Radhika BK is 35 years old, and lives in a remote village in Jumla District, Nepal. She lives in a nuclear family with her husband (49 years old), four daughters (15, 12, 6 and 5 years old) and a son-in-law. Her husband, Dhan Bahadur BK, suffers from physical disability after breaking his back and legs in an accident, and Radhika has been single-handedly earning income for the family for the past five years. Her eldest daughter, who has dropped out of school, recently got married. The three younger daughters go to school. Radhika herself is illiterate. Her son-in-law also stays with them and is expected to do wage work.
Radhika is the primary earner of the family; however, her paid work is mostly intermittent in nature and includes agricultural and non-agricultural wage labour. Last year, she worked for 35 days in the Karnali Employment Programme (KEP), a public works social protection programme initiated by the Government of Nepal. She has been selected for the KEP work this year too, and again will be working for 35 days. Radhika spends a total of four hours walking to and from the KEP site; the roads are not accessible by vehicles. At other times, she works as an agricultural labourer and carries manure in others’ fields. She is also involved in non-agricultural wage labour activities such as carrying and crushing stones. Because of the lack of availability of paid work opportunities, Radhika does not even conceive of the possibility of bargaining with employers for better working conditions. The workers in the Karnali Employment Programme did not receive safety gear such as a helmet, shoes and goggles this year, however Radhika does not seem much affected by it as long as she is paid on time (there was a slight delay in payment last year) – she does not see much point in bargaining for better services.
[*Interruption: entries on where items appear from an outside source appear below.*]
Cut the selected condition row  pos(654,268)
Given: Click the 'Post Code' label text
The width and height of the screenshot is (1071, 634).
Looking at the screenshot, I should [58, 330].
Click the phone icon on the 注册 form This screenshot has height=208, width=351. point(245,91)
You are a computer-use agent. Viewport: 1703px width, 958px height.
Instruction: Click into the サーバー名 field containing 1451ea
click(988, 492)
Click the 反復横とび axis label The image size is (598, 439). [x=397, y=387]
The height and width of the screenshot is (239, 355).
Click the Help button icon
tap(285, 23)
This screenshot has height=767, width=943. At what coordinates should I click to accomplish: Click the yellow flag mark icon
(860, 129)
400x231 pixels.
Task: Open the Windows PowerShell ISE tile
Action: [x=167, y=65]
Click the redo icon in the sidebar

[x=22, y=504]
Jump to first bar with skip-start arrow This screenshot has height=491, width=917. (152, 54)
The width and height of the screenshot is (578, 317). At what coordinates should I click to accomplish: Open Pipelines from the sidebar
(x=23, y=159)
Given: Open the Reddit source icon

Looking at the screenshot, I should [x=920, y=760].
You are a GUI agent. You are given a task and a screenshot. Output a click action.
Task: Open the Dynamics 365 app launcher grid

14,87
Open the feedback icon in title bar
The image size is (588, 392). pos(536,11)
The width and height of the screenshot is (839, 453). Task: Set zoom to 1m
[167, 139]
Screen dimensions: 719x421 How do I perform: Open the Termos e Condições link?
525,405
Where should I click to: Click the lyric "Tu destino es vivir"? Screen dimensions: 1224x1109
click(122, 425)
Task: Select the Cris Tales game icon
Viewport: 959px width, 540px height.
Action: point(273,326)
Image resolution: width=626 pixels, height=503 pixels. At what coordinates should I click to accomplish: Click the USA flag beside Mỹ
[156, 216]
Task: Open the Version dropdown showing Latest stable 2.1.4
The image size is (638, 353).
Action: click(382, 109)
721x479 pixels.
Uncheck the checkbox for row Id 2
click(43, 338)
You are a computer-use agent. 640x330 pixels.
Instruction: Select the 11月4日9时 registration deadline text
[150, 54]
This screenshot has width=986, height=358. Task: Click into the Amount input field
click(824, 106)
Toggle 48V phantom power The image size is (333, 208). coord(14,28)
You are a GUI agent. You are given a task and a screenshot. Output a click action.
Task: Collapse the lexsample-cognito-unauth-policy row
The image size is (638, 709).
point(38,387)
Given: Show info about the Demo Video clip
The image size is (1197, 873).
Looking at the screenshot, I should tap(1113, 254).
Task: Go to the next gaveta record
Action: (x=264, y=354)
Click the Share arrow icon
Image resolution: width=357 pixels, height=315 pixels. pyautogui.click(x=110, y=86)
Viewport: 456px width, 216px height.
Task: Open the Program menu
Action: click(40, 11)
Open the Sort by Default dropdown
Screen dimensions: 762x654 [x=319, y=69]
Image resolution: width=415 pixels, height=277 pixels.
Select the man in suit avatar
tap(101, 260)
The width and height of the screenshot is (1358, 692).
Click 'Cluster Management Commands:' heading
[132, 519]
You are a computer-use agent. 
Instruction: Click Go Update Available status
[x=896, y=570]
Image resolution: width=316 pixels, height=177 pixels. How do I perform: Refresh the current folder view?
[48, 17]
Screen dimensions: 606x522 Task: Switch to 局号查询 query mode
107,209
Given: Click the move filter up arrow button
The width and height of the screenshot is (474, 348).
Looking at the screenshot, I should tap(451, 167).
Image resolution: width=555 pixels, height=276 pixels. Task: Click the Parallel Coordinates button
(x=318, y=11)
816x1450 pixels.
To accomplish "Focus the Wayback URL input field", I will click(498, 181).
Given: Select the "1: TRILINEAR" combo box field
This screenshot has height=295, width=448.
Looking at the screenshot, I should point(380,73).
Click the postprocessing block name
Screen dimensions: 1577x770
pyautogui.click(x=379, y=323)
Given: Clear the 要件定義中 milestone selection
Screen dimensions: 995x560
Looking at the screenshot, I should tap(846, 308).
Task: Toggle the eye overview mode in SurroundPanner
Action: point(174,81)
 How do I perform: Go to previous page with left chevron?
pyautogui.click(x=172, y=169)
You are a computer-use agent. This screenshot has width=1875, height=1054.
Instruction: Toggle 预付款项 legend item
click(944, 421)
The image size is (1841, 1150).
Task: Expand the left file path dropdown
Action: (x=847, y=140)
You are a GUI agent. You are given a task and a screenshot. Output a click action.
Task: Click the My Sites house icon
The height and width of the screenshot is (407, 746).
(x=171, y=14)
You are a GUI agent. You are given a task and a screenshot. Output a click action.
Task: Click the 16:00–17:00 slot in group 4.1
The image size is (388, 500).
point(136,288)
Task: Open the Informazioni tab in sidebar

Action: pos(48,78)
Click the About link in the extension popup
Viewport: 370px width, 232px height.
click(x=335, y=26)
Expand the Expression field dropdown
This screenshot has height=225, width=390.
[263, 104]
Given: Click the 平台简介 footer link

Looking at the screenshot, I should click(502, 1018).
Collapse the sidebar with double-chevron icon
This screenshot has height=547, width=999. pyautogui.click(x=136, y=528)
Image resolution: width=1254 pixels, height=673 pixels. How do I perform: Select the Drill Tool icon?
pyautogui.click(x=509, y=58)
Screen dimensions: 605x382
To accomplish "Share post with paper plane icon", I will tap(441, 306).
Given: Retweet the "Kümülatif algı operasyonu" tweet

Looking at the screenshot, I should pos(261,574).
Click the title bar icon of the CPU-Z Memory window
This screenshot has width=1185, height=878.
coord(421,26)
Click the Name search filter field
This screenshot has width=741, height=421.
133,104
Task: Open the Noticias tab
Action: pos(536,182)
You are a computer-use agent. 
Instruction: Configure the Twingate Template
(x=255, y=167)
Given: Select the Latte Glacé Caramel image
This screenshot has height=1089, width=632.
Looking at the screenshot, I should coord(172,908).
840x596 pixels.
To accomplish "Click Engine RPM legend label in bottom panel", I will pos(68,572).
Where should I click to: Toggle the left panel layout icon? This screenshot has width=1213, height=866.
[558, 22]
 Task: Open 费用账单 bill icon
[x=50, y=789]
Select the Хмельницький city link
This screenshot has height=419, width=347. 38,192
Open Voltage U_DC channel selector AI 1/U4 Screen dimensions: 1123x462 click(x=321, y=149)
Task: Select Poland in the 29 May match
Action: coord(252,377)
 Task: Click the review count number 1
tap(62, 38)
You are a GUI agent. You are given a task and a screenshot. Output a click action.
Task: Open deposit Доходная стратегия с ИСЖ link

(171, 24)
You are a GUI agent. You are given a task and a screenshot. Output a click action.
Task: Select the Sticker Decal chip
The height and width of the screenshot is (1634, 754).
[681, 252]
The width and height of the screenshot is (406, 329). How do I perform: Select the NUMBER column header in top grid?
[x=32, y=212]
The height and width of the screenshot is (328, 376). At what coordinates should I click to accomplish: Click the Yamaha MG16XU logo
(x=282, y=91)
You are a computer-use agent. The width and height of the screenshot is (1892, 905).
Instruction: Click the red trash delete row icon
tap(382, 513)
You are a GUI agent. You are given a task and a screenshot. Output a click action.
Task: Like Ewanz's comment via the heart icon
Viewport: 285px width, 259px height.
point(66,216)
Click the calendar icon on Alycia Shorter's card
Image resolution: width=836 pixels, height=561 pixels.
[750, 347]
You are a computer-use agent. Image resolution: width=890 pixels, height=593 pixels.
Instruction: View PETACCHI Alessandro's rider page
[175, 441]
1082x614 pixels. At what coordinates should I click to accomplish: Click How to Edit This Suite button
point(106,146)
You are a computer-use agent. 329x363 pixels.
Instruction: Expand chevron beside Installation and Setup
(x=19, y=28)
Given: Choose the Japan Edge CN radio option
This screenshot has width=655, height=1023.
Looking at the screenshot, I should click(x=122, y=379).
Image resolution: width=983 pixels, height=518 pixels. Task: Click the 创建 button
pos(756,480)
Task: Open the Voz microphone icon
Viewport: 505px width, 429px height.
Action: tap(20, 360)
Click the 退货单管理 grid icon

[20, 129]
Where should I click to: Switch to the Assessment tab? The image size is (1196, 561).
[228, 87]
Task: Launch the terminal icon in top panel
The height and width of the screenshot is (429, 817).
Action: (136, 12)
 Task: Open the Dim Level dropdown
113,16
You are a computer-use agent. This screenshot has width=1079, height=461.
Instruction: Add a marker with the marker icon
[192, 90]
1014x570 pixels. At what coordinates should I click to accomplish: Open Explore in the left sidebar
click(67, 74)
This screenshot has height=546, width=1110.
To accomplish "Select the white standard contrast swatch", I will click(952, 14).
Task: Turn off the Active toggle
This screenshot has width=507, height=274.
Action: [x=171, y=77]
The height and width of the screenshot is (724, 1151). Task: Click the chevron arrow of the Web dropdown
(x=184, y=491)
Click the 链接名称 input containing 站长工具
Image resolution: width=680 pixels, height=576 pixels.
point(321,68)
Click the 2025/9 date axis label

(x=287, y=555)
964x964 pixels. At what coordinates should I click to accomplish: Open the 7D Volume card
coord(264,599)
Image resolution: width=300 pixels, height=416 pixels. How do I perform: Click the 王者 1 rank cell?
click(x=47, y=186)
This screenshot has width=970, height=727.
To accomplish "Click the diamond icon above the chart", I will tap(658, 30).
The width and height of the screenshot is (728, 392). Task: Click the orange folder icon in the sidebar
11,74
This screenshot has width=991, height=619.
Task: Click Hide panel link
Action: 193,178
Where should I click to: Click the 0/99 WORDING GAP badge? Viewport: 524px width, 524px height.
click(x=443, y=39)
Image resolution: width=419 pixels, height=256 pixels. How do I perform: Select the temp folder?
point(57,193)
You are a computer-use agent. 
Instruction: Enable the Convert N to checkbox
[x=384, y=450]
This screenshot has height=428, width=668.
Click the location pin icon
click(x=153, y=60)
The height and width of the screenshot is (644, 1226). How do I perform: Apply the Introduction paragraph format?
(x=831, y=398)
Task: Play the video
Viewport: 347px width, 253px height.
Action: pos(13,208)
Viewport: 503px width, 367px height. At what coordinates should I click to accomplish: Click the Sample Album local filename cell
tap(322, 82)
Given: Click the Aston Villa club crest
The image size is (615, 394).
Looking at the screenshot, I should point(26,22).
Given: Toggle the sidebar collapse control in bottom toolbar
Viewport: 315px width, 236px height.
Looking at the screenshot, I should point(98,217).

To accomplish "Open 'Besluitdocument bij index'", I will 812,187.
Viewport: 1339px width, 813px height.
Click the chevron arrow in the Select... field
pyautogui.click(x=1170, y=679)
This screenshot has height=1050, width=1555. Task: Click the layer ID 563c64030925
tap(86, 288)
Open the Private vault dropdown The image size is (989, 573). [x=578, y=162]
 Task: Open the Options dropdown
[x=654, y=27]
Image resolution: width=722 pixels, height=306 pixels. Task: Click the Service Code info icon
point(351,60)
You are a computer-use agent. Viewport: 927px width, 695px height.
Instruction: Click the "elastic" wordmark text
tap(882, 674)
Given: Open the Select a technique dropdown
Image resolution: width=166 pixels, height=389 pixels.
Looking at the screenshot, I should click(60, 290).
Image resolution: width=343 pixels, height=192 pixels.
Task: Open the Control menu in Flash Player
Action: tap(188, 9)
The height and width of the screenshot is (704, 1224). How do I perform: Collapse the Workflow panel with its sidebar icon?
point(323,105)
Radhika is hopeful that now they have the addition of a son-in-law in the family they will have more hands to work and financially support the household. Her daughters support her with care tasks when she is away at work. The eldest daughter, Sheetal, goes to the forest to collect firewood and also works on the farm. The second eldest daughter, Tara, cooks and takes care of her siblings and her father. She also drops her siblings to their schools and picks them up. When Radhika is at home, she carries out most of the care tasks, both inside and outside the household. For her, collecting firewood is the most intensive and time-consuming task because she has to walk for more than two hours to reach the forest and then carry a heavy load on the way back. All the dalit households in the village have access to drinking water following a targeted programme by a non-governmental organisation; however, services such as electricity and transportation are not available.
Being the only earning member of the family, Radhika has to constantly look out for wage work opportunities. It keeps her away from home most of the time. Her two eldest daughters who are mostly responsible for the care tasks at home miss the presence of their mother, and the younger two daughters also do not get to spend much time with her.
I feel sad. The others have their mother at home but we don’t have enough to eat unless our mother goes for work… If I had some time with her, I think she would comb my hair, and we would talk.
My mother is never there for me… I wish somebody else could work in the stone breaking site [carrying and breaking stones] on my mother’s behalf.
Radhika’s income covers basic day-to-day family expenses but she struggles to meet even these expenses on days when she is not able to find any work. She is also not part of any women’s savings groups because she cannot arrange money for savings and would not be able to repay the loans. She takes loans from villagers whenever her income is inadequate to meet the family expenses.
Radhika has to rely on multiple wage work because of the sporadic and low-wage nature of the work that she does, which has not only led to a double burden for Radhika but also has overburdened her two eldest daughters. In addition, the drudgery of both the paid and care work that she does affects her physical health. She regularly suffers from backache, pain in her legs and arms and also often injures herself while carrying or crushing stones. Her husband and children also recognise her burden and get worried, but do not see any other possibility.
Sometimes her back pains, sometimes her legs. What to do. We are poor. If she doesn’t work, we can’t eat. What option do we have? If she gets injured, she puts khoto [bark of saal tree], if her chest pains, she rubs chamsur [a green leafy vegetable].
(Dhan Bahadur BK)
In addition, Radhika’s mental wellbeing is also affected because of the constant worry about care work during paid work, and vice versa:
I get worried about the household work when I am at work, on what has happened. Such thoughts come up. We work like that. We work at one place but our attention is somewhere else. I keep thinking I will finish this work, go home and finish household work.
In the absence of their mother, the daughters’ lives have also been affected as they have become substitute carers. The eldest daughter dropped out of school in order to support care tasks at home, whereas the second eldest daughter is also burdened with care tasks such as cooking and sibling care and often misses school.
It takes a lot of time. I have to wash the dishes, clean the house, wash clothes. I have to bathe, cook food and by then it’s already night. I don’t get to sit even once.
Well, everybody goes to school but I can’t. They roam around but I cannot. That’s how I feel… If we could do something we would not have to suffer like our parents.
Radhika feels that her work burden would lessen significantly if she did not have to do any paid work. However, it is not possible to sustain the family without her income. She wishes that her payments were proportionate to the effort and time she invests, as she would not have to take up multiple paid activities like she is doing right now.